- Requirement: Please transcribe every line of the records below word for word, leaving the pictures out of your answer.

* Start Exercise material *

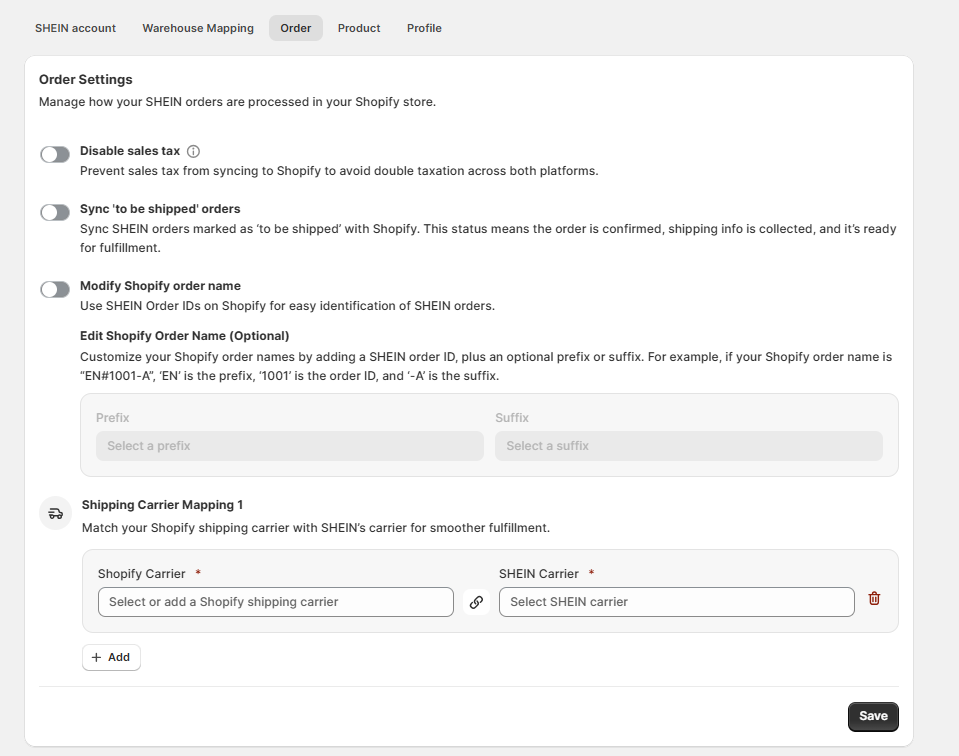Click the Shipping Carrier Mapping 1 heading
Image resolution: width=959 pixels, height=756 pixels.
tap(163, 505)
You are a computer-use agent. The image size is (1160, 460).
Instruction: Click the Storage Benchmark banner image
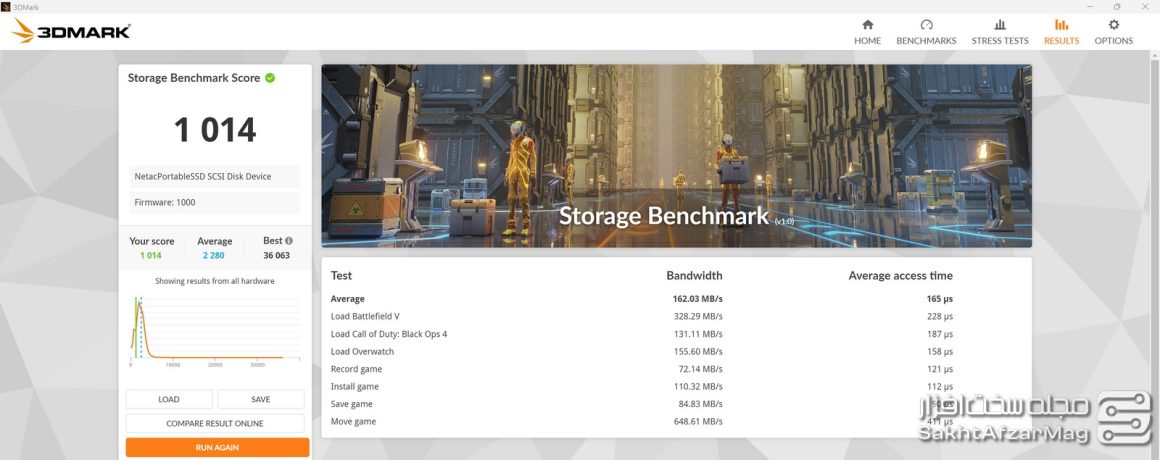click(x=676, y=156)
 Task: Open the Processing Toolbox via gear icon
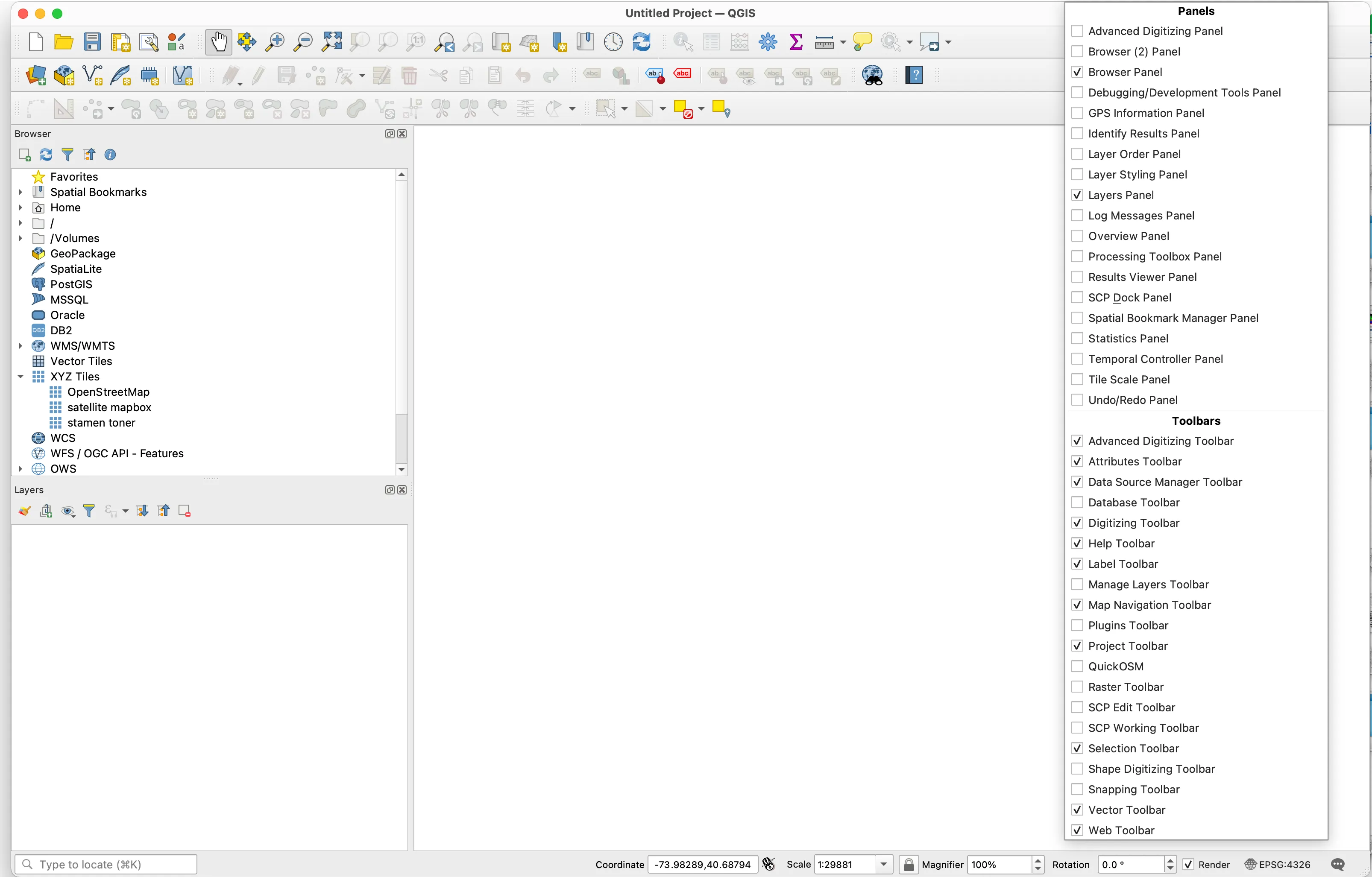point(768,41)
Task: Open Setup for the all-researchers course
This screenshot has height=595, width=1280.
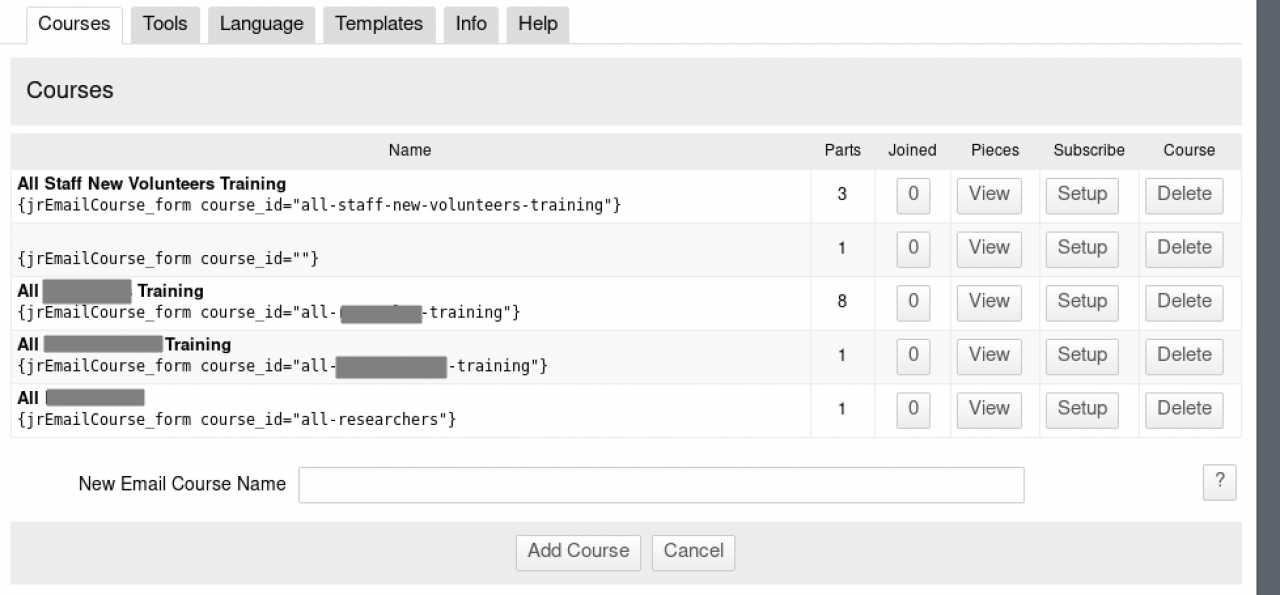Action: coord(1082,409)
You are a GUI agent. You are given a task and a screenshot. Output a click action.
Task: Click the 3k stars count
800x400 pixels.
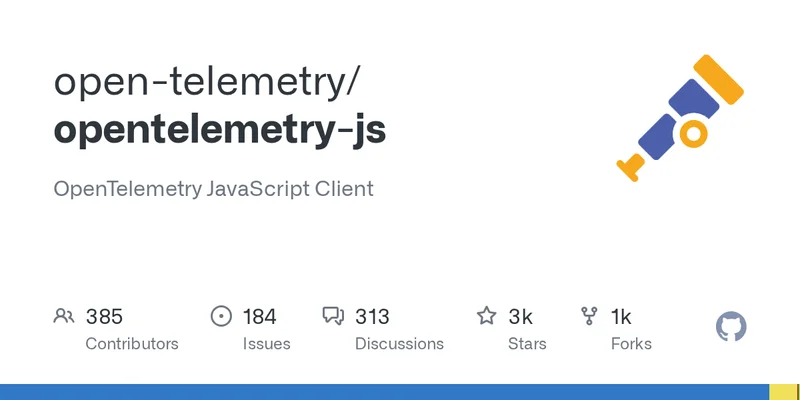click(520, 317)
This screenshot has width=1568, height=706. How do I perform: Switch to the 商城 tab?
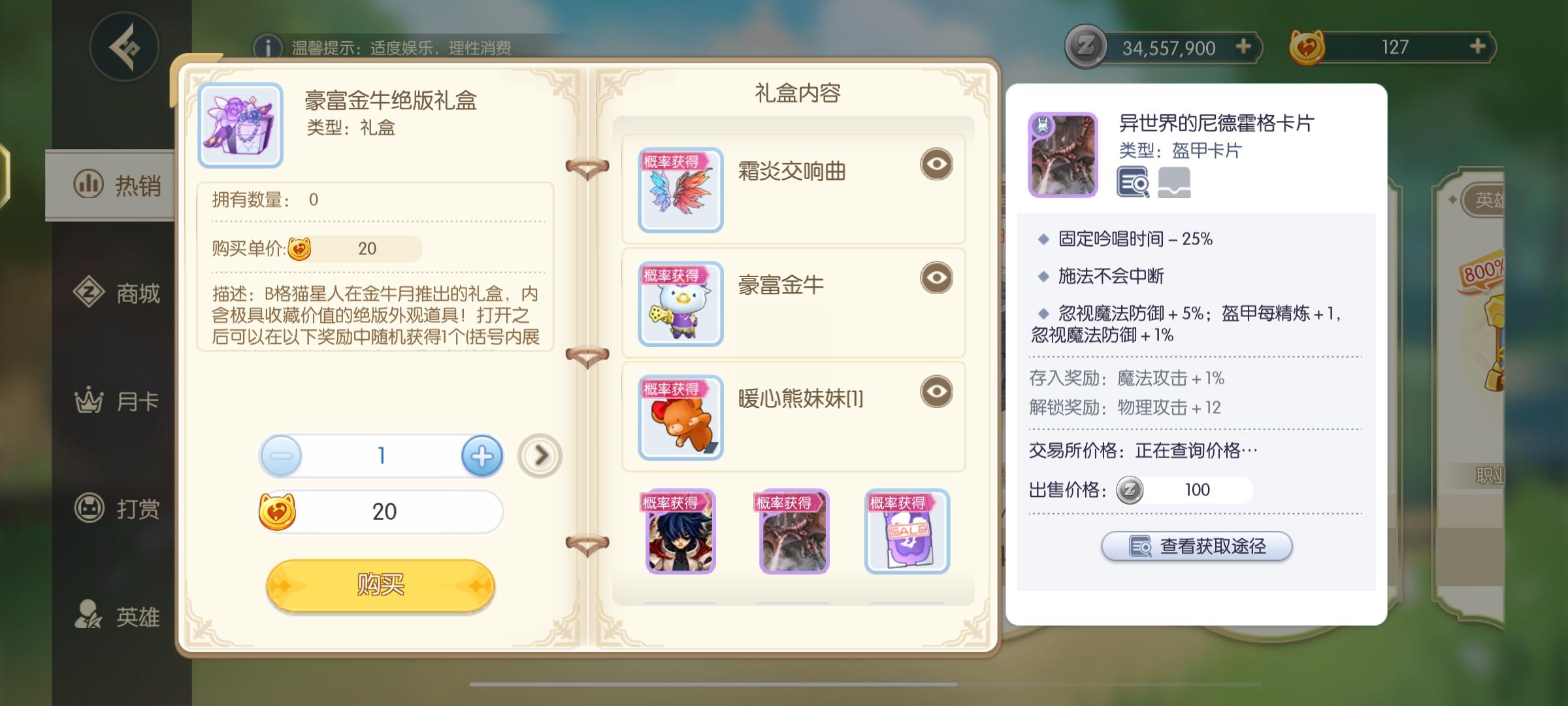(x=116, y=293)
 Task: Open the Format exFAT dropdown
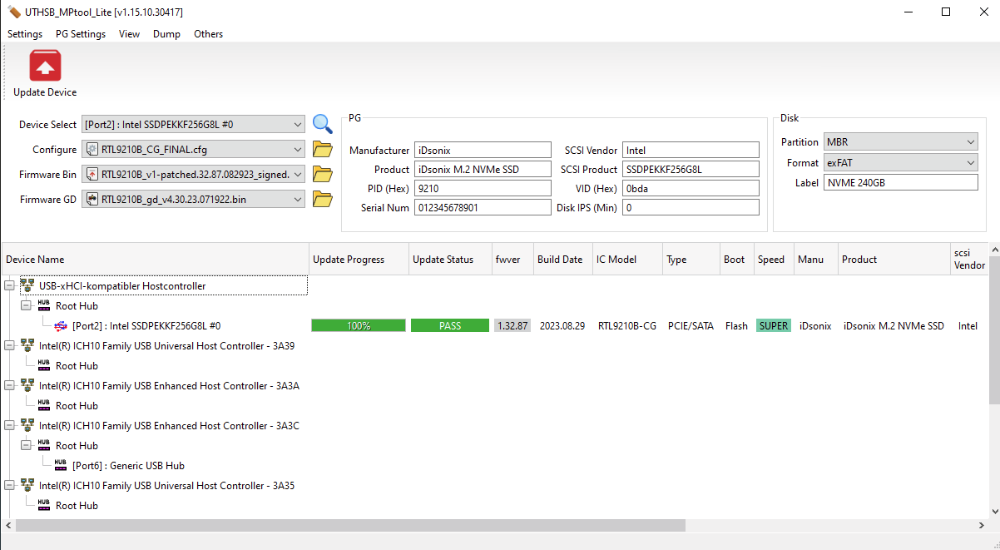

* End Exercise material *

- Output of the exercise:
Click the Shipping Carrier Mapping 1 heading
Image resolution: width=959 pixels, height=756 pixels.
tap(163, 505)
You are a computer-use agent. The image size is (1160, 460).
Instruction: Click the Storage Benchmark banner image
click(x=676, y=156)
 Task: Open the Processing Toolbox via gear icon
point(768,41)
Task: Open Setup for the all-researchers course
This screenshot has height=595, width=1280.
Action: coord(1082,409)
You are a GUI agent. You are given a task and a screenshot. Output a click action.
Task: Click the 3k stars count
800x400 pixels.
click(520, 317)
This screenshot has width=1568, height=706. How do I perform: Switch to the 商城 tab?
(x=116, y=293)
 Task: Open the Format exFAT dropdown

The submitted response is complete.